Raw records:
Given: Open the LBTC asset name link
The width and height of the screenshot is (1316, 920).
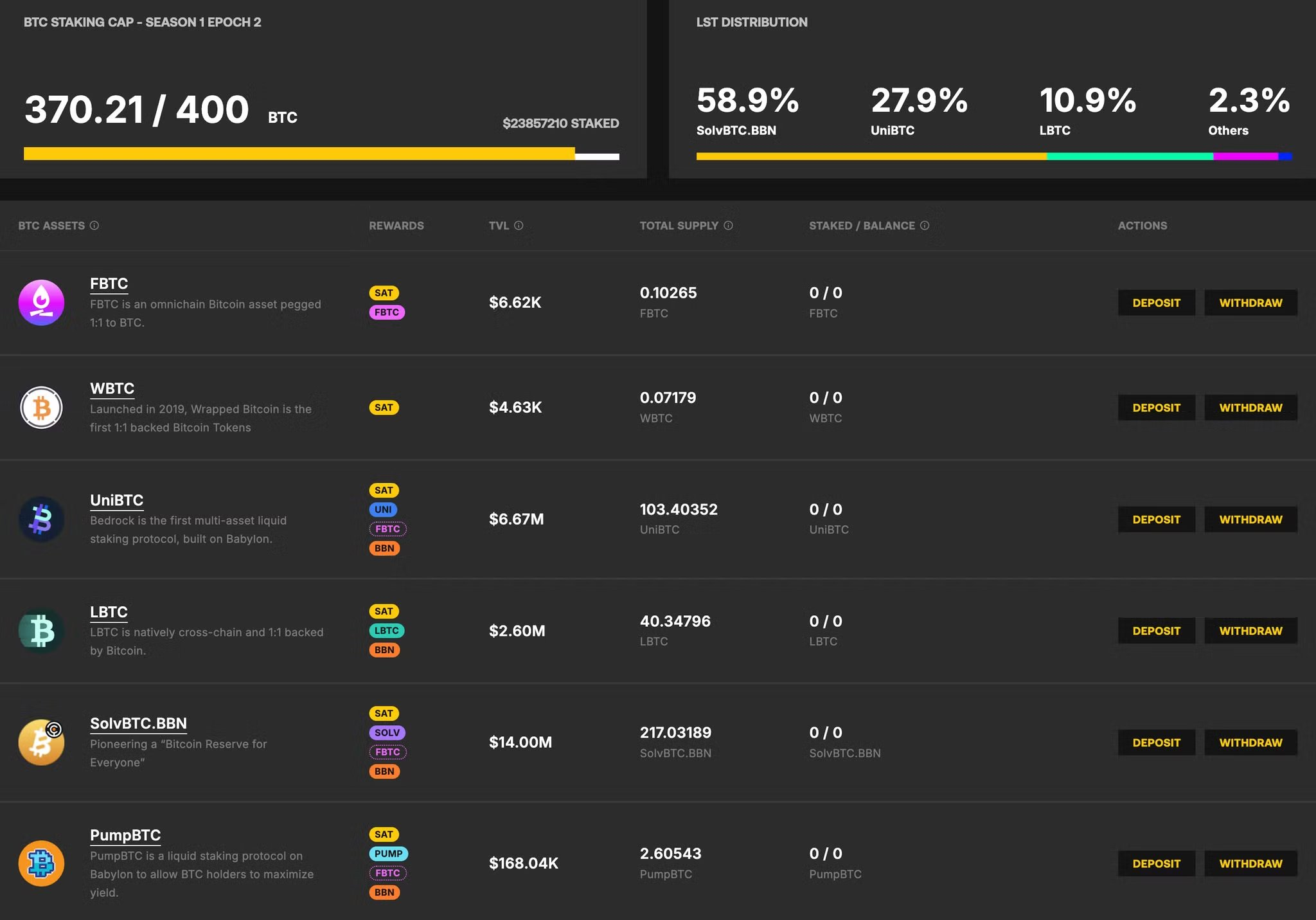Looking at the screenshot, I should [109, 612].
...
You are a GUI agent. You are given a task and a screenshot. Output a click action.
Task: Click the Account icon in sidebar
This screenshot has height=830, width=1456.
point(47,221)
...
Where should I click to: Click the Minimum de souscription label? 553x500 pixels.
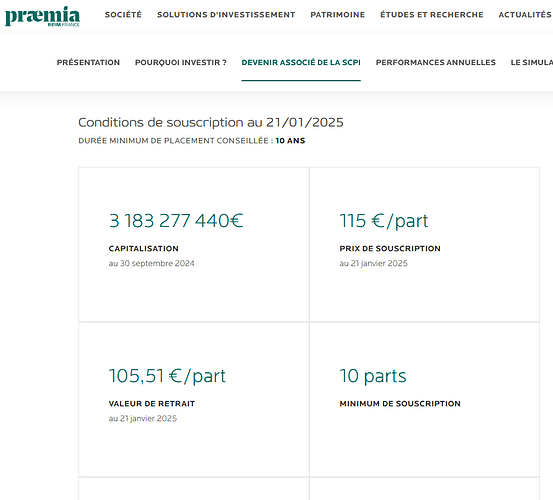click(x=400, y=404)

Short problem:
Convert the listing from the line containing "You are a GUI" up to and including the line containing "point(47,221)" into a JSON list of strings, with one string per line and blank lines left out.

Complete response:
[
  "You are a GUI agent. You are given a task and a screenshot. Output a click action.",
  "Task: Click the Account icon in sidebar",
  "This screenshot has height=830, width=1456.",
  "point(47,221)"
]